No início, poemas e paz
Em Santiago do Chile, no dia 15 de outubro
último, nós (minha mulher Patrícia Barbosa e eu) almoçamos no Espacio Cultural
Taller Siglo XX Yolanda Hurtado, no Barrio Bellavista, com seu coordenador, o
poeta e artista visual Leo Lobos: “Saímos daí disparados a seguir rodando/
pelo lado escuro da cidade/ um grupo de rastas fumam pelas beiras/ de um lugar
noturno onde esta noite toca um demônio.// Queimamos as antigas imagens que
tínhamos deles e em pouco/as nossas se fazem cinzas/ que o vento/ leva”. Leo
Lobos já morou no Brasil e é um expert em Hilda Hilst, tendo vertido para o
espanhol várias de suas obras: “As barcas afundadas. Cintilantes./ Sob o rio.

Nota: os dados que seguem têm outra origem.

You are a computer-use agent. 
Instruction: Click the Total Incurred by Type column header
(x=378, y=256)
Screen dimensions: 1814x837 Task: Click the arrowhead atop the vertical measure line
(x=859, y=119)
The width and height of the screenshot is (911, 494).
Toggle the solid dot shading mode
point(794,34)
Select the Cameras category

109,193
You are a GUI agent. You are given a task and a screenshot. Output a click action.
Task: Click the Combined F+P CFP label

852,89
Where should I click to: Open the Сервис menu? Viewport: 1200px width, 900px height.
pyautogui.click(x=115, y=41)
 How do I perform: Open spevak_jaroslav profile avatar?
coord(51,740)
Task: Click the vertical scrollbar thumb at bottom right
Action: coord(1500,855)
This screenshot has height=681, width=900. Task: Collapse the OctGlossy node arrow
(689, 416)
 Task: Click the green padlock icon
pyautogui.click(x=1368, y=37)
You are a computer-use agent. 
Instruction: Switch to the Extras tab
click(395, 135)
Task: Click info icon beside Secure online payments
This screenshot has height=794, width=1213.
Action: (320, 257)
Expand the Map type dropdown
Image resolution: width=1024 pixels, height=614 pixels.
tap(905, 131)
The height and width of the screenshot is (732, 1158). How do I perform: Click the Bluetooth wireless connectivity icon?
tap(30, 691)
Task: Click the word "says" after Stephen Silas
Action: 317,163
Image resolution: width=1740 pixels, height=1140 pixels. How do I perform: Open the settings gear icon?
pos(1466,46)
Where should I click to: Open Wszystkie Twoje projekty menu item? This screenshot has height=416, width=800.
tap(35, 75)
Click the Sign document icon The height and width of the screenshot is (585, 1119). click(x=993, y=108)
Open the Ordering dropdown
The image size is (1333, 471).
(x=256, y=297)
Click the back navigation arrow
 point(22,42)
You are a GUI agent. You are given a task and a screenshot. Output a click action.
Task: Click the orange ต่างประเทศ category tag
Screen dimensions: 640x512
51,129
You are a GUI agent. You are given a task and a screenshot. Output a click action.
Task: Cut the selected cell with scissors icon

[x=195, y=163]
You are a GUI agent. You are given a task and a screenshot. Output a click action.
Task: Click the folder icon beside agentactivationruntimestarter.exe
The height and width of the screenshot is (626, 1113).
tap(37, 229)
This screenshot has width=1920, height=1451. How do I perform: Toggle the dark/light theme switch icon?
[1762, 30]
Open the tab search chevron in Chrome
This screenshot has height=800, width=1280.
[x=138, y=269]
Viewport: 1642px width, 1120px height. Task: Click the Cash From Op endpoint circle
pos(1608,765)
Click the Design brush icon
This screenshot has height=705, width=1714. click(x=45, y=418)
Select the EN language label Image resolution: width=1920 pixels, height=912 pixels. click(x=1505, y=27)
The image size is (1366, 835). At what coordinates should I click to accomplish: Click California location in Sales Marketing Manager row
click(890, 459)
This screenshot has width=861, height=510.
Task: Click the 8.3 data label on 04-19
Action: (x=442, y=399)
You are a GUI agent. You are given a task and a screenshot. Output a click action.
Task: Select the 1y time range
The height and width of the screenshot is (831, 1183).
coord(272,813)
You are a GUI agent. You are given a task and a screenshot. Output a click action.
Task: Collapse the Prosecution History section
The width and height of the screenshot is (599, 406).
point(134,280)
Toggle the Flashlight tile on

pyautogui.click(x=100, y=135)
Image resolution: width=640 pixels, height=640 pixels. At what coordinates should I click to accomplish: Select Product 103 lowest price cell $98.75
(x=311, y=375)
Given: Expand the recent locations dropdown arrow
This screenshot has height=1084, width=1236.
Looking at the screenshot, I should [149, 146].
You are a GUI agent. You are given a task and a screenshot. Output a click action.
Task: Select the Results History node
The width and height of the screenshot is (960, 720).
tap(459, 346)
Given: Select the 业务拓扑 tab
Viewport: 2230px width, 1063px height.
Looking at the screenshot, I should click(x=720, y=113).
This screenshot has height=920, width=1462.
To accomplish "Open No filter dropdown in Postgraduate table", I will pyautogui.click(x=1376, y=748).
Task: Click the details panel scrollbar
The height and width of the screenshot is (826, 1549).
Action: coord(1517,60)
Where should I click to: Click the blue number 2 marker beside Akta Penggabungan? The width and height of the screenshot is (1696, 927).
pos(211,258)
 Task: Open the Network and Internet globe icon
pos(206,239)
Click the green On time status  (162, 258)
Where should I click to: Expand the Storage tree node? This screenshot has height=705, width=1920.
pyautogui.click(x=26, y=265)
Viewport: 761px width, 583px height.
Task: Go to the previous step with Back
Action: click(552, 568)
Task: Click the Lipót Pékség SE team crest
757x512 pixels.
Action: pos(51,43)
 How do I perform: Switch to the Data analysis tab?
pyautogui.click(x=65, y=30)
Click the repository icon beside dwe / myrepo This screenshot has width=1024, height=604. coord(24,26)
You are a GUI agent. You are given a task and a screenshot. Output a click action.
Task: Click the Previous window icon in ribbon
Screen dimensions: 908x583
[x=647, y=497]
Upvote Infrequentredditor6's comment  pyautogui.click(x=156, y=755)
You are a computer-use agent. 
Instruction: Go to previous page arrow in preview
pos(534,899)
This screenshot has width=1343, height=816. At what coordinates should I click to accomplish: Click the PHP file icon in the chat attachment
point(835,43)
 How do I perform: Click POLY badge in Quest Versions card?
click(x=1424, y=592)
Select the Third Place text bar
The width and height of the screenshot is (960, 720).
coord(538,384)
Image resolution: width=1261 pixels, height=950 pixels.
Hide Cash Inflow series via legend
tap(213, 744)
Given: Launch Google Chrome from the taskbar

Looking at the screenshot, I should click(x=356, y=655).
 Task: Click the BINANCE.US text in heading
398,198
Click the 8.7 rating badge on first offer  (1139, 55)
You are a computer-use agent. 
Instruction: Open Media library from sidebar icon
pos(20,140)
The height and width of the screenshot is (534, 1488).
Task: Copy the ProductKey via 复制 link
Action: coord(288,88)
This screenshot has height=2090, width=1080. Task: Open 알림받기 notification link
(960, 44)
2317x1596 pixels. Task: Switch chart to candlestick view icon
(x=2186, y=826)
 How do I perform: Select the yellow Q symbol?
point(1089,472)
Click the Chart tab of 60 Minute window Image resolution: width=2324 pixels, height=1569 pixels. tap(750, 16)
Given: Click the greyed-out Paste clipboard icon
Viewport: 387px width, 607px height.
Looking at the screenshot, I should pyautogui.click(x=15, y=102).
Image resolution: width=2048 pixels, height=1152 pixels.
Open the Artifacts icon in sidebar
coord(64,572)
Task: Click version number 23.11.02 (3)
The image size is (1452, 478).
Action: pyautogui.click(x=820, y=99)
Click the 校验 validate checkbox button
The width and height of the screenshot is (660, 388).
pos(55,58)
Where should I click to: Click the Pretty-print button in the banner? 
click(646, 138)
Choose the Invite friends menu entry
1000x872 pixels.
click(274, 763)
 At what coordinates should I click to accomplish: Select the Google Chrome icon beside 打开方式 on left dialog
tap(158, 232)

E é assim o poema. Cintilante/ E obscura barca ardendo sob as águas”.
No
almoço, estava também o poeta e crítico literário de El Mercurio de
Valparaiso, Francisco Véjar. No cardápio, política e poesia: os dois chilenos
absolutamente atônitos com o que está acontecendo no Brasil. As bolsonárias
bravatas e barbaridades são agora nosso principal produto de exportação. No
Chile, como logo depois em Lisboa e em Paris, era o que ouvíamos quando se
falava em Brasil. Nos dias seguintes, poemas-entrevista no Programa
Creadores, comandado pelo poeta PaViTo na TV de Rancagua; poemas-palestra na
Casa de la Cultura de Santo Domingo; leitura de um dos poemas de Neruda para
sua amada Matilde, La Chascona, à beira da sepultura dos dois, na Isla Negra;
Encuentro Poético con la Comunidad Escolar de La Escuela Las Canteras de
Huechuraba. O Chile parecia aparentemente calmo durante o 5to. Encuentro
Internacional de Arte y Poesia Navegando Cielos del Mundo, organizado pela
poeta Irem Toal. O encerramento seria na noite de 18 de outubro, no Museo
Histórico Nacional, na Plaza de Armas. É ali que se localiza também o Palácio
de La Moneda, sede do governo chileno.
Manifestaciones
Mas naquela
noite a Plaza de Armas já estava cercada devido aos protestos. De início,
coordenados por estudantes para evitar pagar o metrô, em resposta aos recentes
aumentos de preços. Logo depois os protestos, agora multidão (mais de um
milhão de pessoas, numa cidade cuja população não chega a cinco milhões), se
estenderam pelas ruas de Santiago contra o governo de Sebastián Piñera. O
encerramento do nosso Encuentro acabou transferido para o segundo andar de um
restaurante japonês no Barrio Lastarria. Foi dali, da sacada, que pudemos
registrar o início das“manifestaciones que tomariam todo o Chile até hoje,
apesar da truculência dos carabineros (resquícios dos tempos da ditadura de
Pinochet) despejados pelo presidente Piñera ruas adentro e afora. No dia
seguinte, almoçamos nas proximidades de nosso hotel, no Centro de Santiago, e
vimos a continuidade das manifestaciones, que recrudesciam. Nossa volta foi
uma correria só em busca do hotel, enquanto os carabineros lançavam gás
lacrimogêneo e tiros de borracha, às tontas e indiscriminadamente. Não mais
saímos: Piñera havia decretado um toque de recolher, pela primeira vez desde
1987, no final da ditadura Pinochet.
O que nos impediu de assistir a uma
peça de García Lorca, que seria encenada no Espacio coordenado por meu amigo
Leo Lobos, cancelada por razões óbvias: “Teatro La Memoria suspende su función
hoy em apoyo a las justas demandas sociales y el rechazo a la declaración de
Estado de Emergencia y la presencia de militares em las calles. TAMBIÉN LA
CULTURA ESTÁ EM PELIGRO!”.
No domingo, 20 de outubro, voamos para Lisboa,
onde lancei meu novo livro. Enquanto nosso transfer rodava pelas ruas de
Santiago rumo ao aeroporto, vimos num lento e longo travelling as ruas
castigadas da capital e a população fazendo uma limpeza na medida do possível.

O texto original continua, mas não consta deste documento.